Ermenistan’ın olası adaylık statüsü bölgesel birçok açmazı beraberinde getirecektir. Paşinyan’dan önceki hükümetlere bakıldığında Rus yanlısı bir politik tutum sergilendiği görülmektedir. Ermenistan’ın bu eksenden kayması Batı için bir fırsat olarak görülmektedir. Çünkü olası adaylık statüsünde AB uyum kapsamında yapılacak reformlar aracılığı ile Batı cephesi hem Rusya’nın bölgesel gücünü kıracak hem de bölgedeki enerji ve ulaşım ağını kontrol etmeye çalışarak Avrupa’ya tahıl, gaz ve yakıt ithalatı kolaylaştırılacaktır. Bu senaryoda Ermenistan ve Gürcistan üzerinden Karadeniz’e bağlanan muhtelif yolların geliştirilebilir ve kapasitesi arttırılabilir.
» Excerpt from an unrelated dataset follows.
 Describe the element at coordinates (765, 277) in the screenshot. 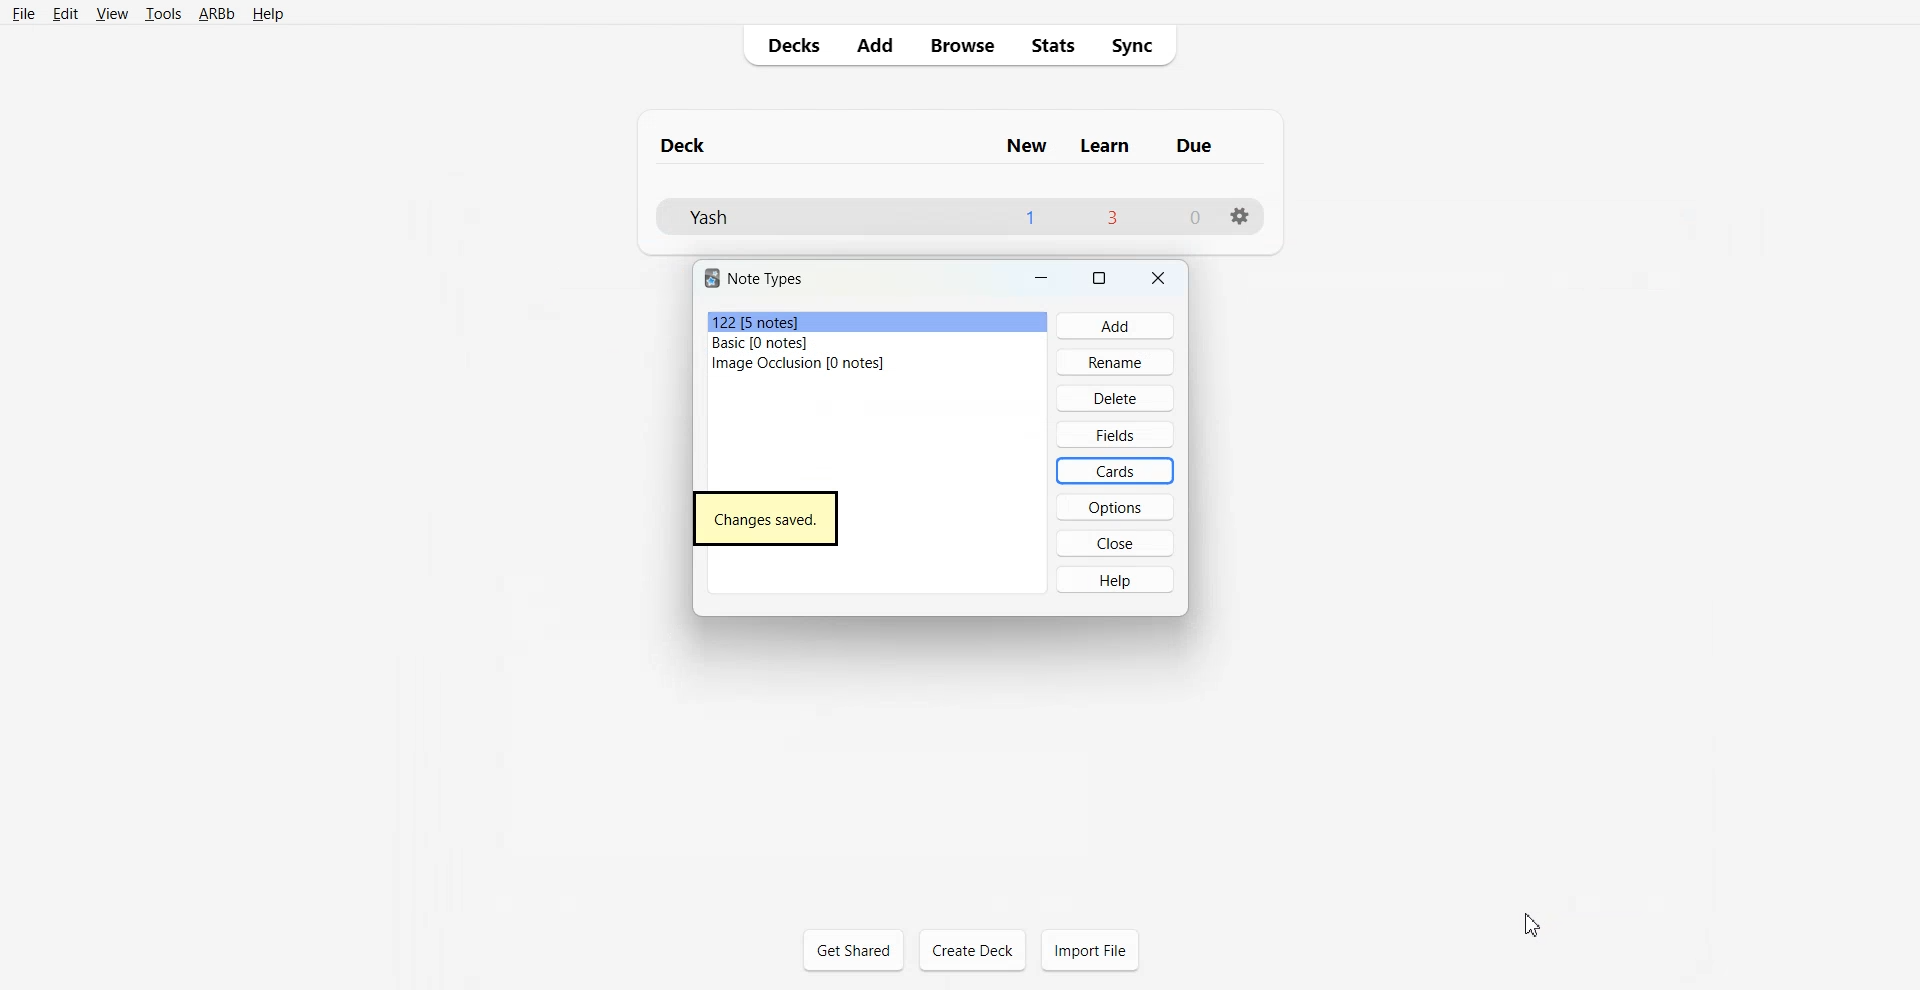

Ermenistan’ın olası adaylık statüsünün bir başka boyutu da Karabağ meselesinde Ermenistan’ın politik izlencesini ne yönde etkileyebileceğidir. Azerbaycan ve Ermenistan arasında yapılması gereken barış anlaşmasına ilişkin sürece yönelik olumsuz bir tesir edebilmesi kısa vadede çok mümkün görünmemektedir. Çünkü Avrupa Birliği, Azerbaycan özelinde Türk devletlerini karşısına alabilecek potansiyeli henüz bulunmuyor. Ancak Ermenistan olası adaylık statüsü Rusya’nın asırlardır süre gelen Güney Kafkasya’daki nüfuzunu derinden etkileyecektir. Olası adaylık statüsünde Ermenistan’da aksiyon alınması gereken başlıca mesele Rus askeri birliklerinin tasfiye edilmesi olacaktır. Ermenistan'ın ülke çapında garnizonda bulunan tahmini 3.000 Rus askeri birliği bulunmaktadır. Sovyet tarzı askeri üniformaları değiştiren ve NATO’ya uyarlamaya çalışan Erivan hükümeti adaylık statüsünün vereceği sorumlulukla Rus askerini tasfiye etmesi kaçınılmazdır. Gelecekte karşılaşılacak olan bu ve benzeri yükümlülükler, Ukrayna krizinden sonra ikinci bir krize çanak tutacak gelişmelere gebe olacağı beklentilerini doğurmaktadır.